The rally had begun on Thursday with teachings in the mornings as the faithful crowded into the local Presbyterian church on the opposite hill from the rally site. Teachings included spiritual and practical matters, from discipleship-making techniques to money-making projects for a congregation to become self-supporting. From there the participants hiked across the valley to the hilltop hospital and school, the site of one of the first mission stations of the church, where lunch was served at three different locales, and then the crowd moved to the basketball court, which had been converted into a rally site, with a platform for speakers and tents and chairs and benches for the comfort of the participants. A powerful sound system had been installed so the neighboring residents of hill and valley could hear and come. Over the four days of the rally the numbers grew steadily to the Sunday climax. The afternoon/evening rallies included singing and dancing in praise to God, choirs from various churches, a visiting choir from neighboring DR Congo, and preaching, followed by altar calls and prayers for the sick. The singing and dancing went late into the night. The joy of praising increased by the hour. Nights were spent in guesthouses, in church members’ homes, in school dorms, on mats on floors in classrooms, anywhere a resting place could be found. This “camping out” was half the fun of the rally—old friendships renewed and new ones begun, to widen the circle of the church. Participants had come from all sectors of the country, from all presbyteries of the church. This was a national rally.

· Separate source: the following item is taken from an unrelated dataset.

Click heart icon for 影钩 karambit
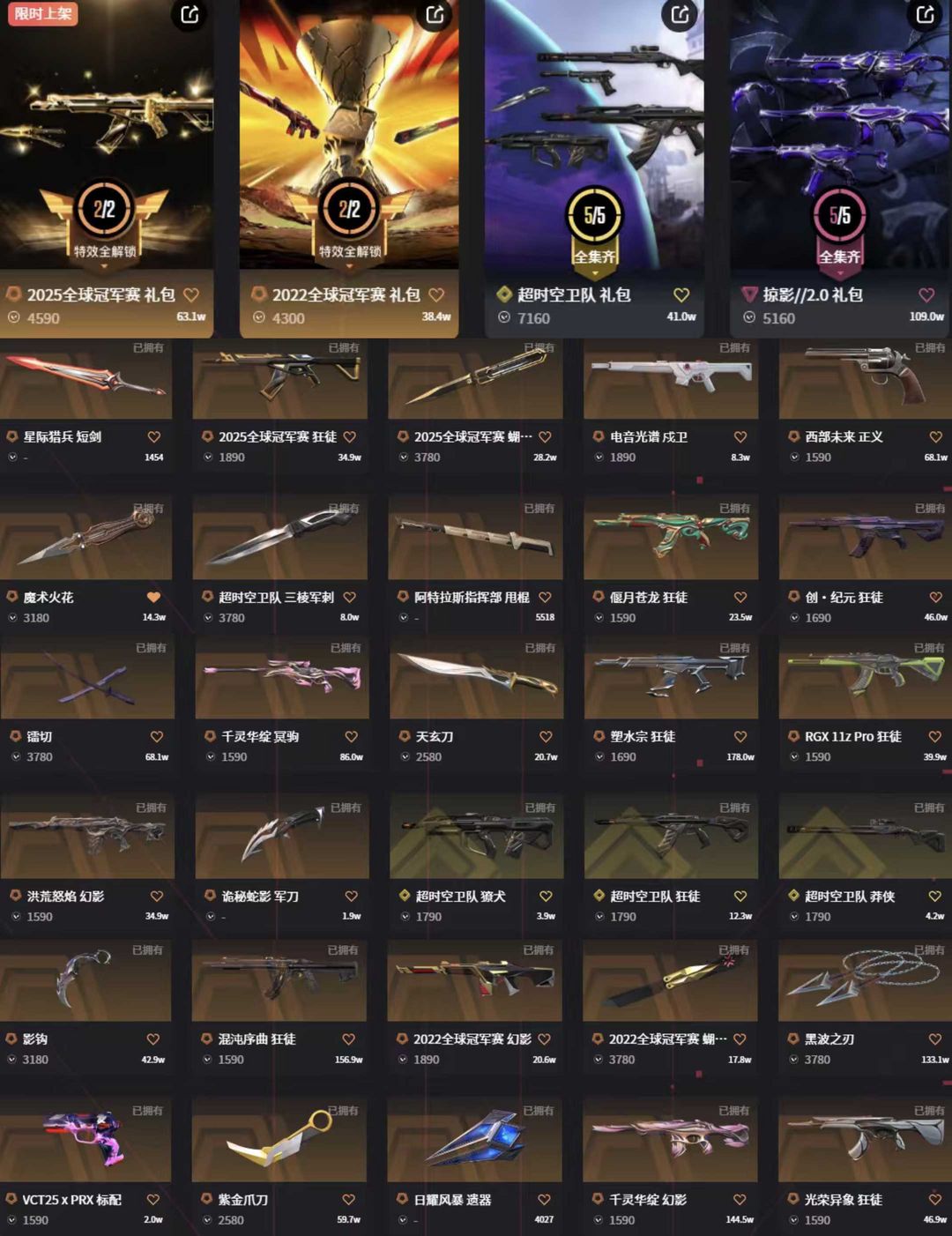 [x=153, y=1039]
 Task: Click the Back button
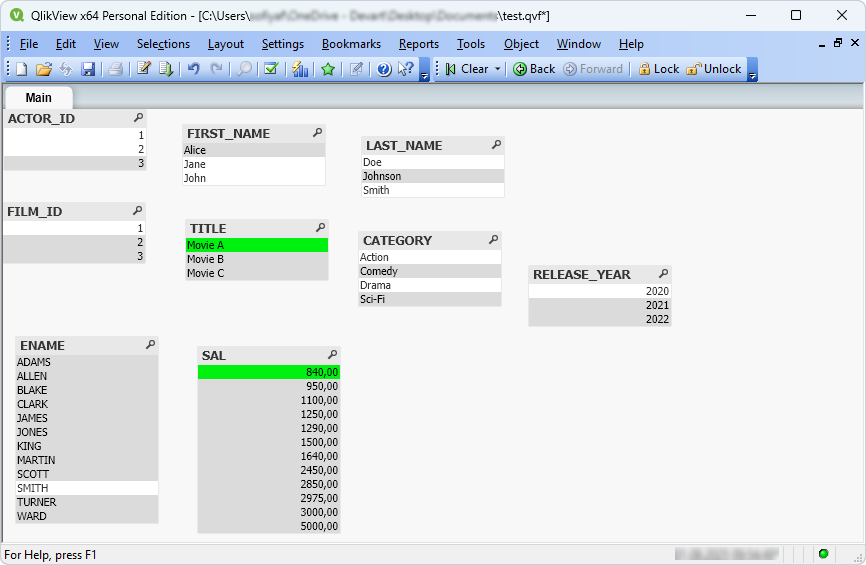(x=534, y=69)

Sunday was the high point. It was a more formal worship service, the center of which was the ordination of the new pastors. These six men and one woman had their bachelor’s degrees in theology, and they had two years of internship in local churches, under the supervision of presbytery presidents. They were ready to make their formal commitment to the church and to God. They had been seated, scattered among the congregation. After a powerful sermon on Matt 28:19-20, the theme of the rally, the presbytery presidents were instructed to “search for men and women who could go and make disciples.” They gathered them from among the people, symbolic of their calling from among the church. The ordinands stood in the center of the rally, along with their spouses. The drums led the ovation as each candidate promised to faithfully serve. Then they were robed and joined the pastors in the congregation, becoming one of us. I was especially proud since these were the first of the students I had taught to be ordained. What a joy to see the fulfillment of their work and of your prayers for my students. You were a part of all of this because of your support for me and for the work here in Rwanda. Thank you, for myself and on behalf of my students. I encourage you to pray for them as they begin their formal ministry and to continue your prayers and support of me and the work here.
May God richly bless you in your ministries as well.